Actualmente escribo una novela que empezó religiosa en 1993, tomó formas de
policial hacia el cambio de siglo, y hoy oscila entre ciencia ficción y una
larga (+ 500 pag.) disquisición sobre el racismo en el Perú, con apus y nazis compartiendo escenarios con la deglaciación y la anorexia. Tengo otra enorme novela que empecé en
1986 y está, ejem, esperando turno. En realidad imagino argumentos en cierta
década y paso las dos o tres décadas restantes inflándolos -cuneiformateando discos duros- cinco o
seis libros la vez. He publicado poquísimo, y cada uno de mis libros ha
sido descrito como lo mejor que se publicó ese año en el país. Me han traducido a francés, inglés e italiano y no he recibido ni un solo centavo por ello. En términos
netos, mi literatura trabaja a pérdida. Soy lo contrario de un escritor
exitoso, quizá por designio. Soy una persona solitaria, sin Facebook ni
Twitter, aunque una vez tuve 23 direcciones de email al mismo tiempo,
personoides que básicamente conversaban entre sí.
Wadi Rum? Colorado? Sinkiang? No, Olmos, Lambayeque. El espolón rocoso al centro de la imagen tiene 500 metros de desnivel. |
Mi último libro ha sido “Caracterización de las Instituciones Educativas
Secundarias en el Perú”, un estudio técnico que preparé en enero para el
Ministerio de Educación. Creo que es por hacer este tipo de cosas -en vez de
tener un programa de cocina o reunir danzantes de la calle- que el éxito y yo
no nos llevamos bien.
Duermo con mi hijo Samuel (4) que padece broncoespasmos, para asistirlo
durante la noche. Aprovecho el tiempo en vela para ultimar el diseño de una
mesa que estoy construyendo en un taller casero donde conservo 17 martillos,
cinco taladros eléctricos y cuatro sierras motorizadas. El arquitecto lo pensó
y etiquetó como el cuarto de la empleada. Me he conseguido una vida en la que
se puede vivir sin empleada, pero no sin un taller donde imaginar, construir y
reparar cosas. En casa muy poco se bota, y muy poco es nuevo.
Tengo cinco hijos, nacidos de dos madres diferentes. El mayor, Mateo, es
médico, terminó la carrera en la UPCH con las notas más altas. Trabaja
como research fellow en un laboratorio de investigación.
Además es modelo publicitario y de pasarela: su cara abusivamente guapa está en
catálogos y paraderos. El segundo, Tomás, acaba de graduarse como artista
plástico, medalla de plata de su prom. No come huevo ni choclo ni queso pero vende lo que pinta, que es más de lo que logro hacer yo con lo mío.
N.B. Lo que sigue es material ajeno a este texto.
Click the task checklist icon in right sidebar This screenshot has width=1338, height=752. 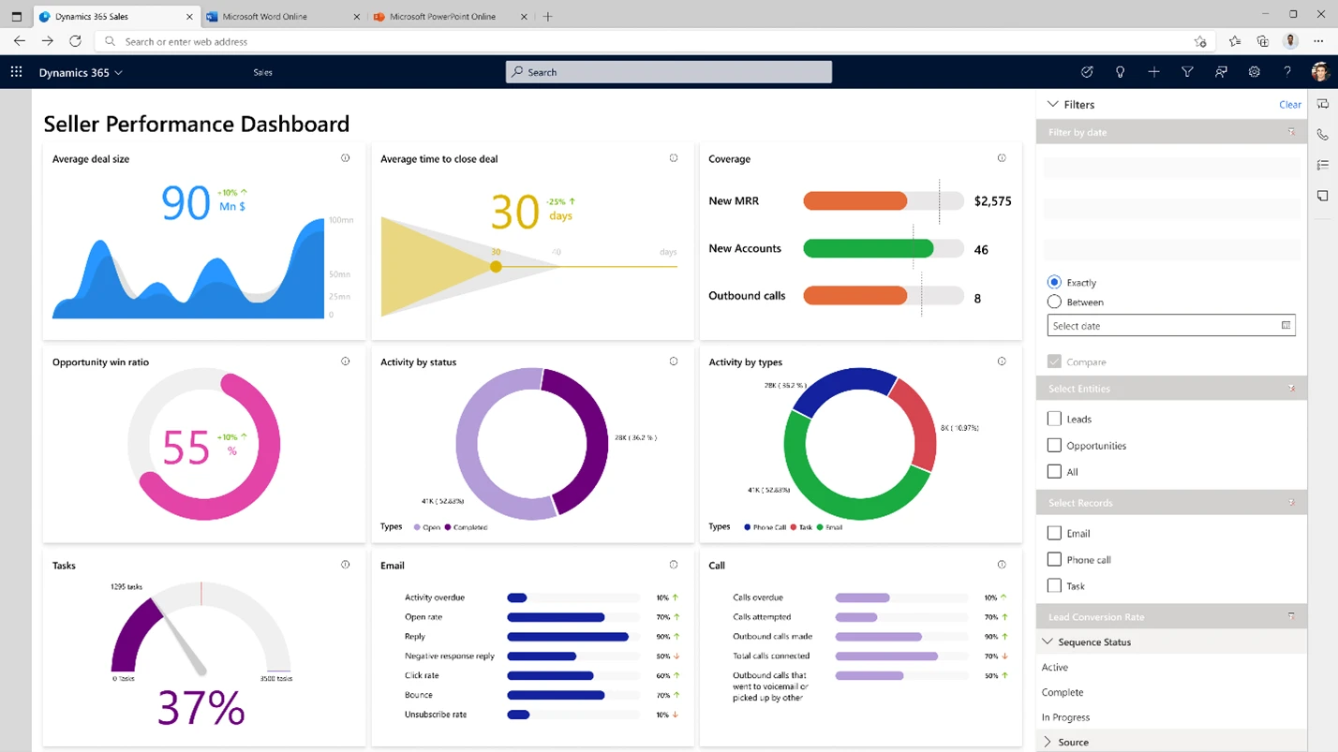pyautogui.click(x=1322, y=165)
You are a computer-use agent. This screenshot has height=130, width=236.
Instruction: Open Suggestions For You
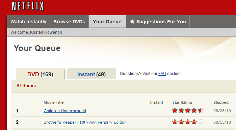click(x=158, y=22)
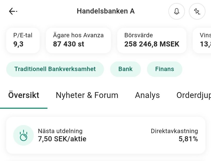Tap the Handelsbanken A title
Viewport: 211px width, 161px height.
pyautogui.click(x=106, y=11)
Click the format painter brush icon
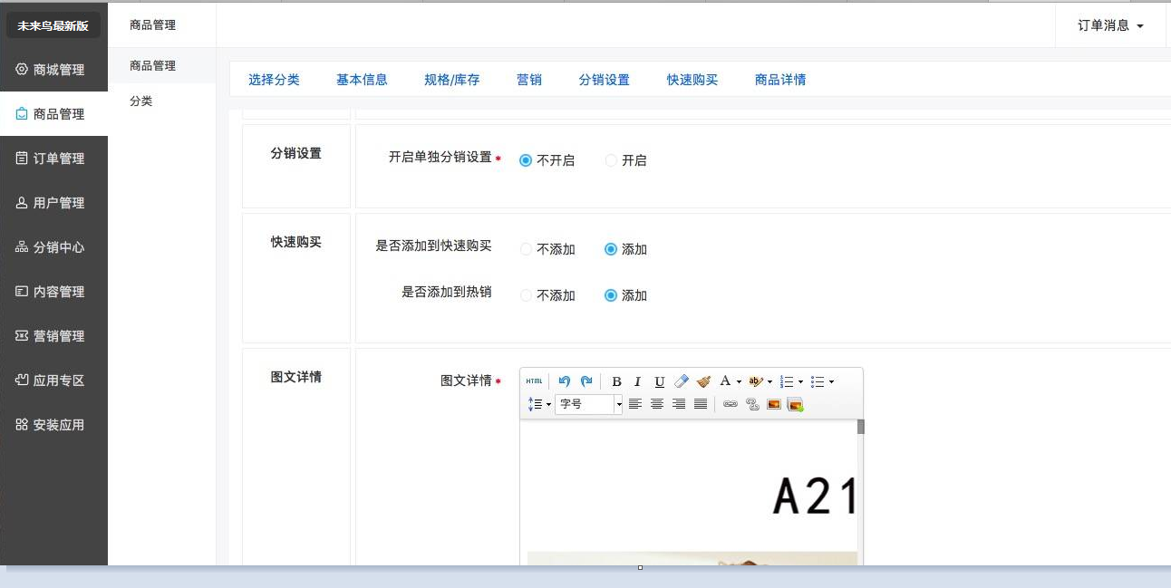This screenshot has height=588, width=1171. point(703,381)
Daniel, el tercero, es un pre-adolescente sensatísimo, con un programa de
ateísmo y de lucha contra la estupidez que le va a ganar muchos enemigos;
cuenta con todo mi apoyo. El cuarto, Samuel, es un chiquín hiperactivo,
bilingüe –su madre es sueca- que a los dos años ya tenía once puntos de sutura
en diferentes partes del cuerpo. Es mi chamba más exigente. La quinta, doña
Inés del alma mía, es una suequita de ocho meses. Caminará esta semana.
Cuando la competencia era poca, solía ser el mejor escalador del Perú, y
rankeaba alto en Sudamérica. He escalado muchísimo sin compañeros ni cuerda,
pero estaba fuerte: una vez hice 416 barras en un día. Salté del puente Villena
Rey sujetando la soga sólo con las manos. Fui el segundo peruano en volar en
parapente y alguna vez en los 90s tuve el récord de permanencia en el aire.
Bajé del Nevado Anticona a Costa Verde en bicicleta, 5150m de desnivel, para un
récord Guinness. Correr no es lo mío pero todavía pongo menos de 2 horas en
media maratón. Tengo rotos los dos tobillos, un codo y un hombro, y medio
zafadas una muñeca, dos vértebras y una rodilla. Ahora tengo 52 años y el
Ibuprofeno es un buen amigo.
Este invierno planeo comprarme una moto e ir (solo) a subir picos inaccesibles en el borde oriental del desierto de Sechura, en los alrededores de Olmos.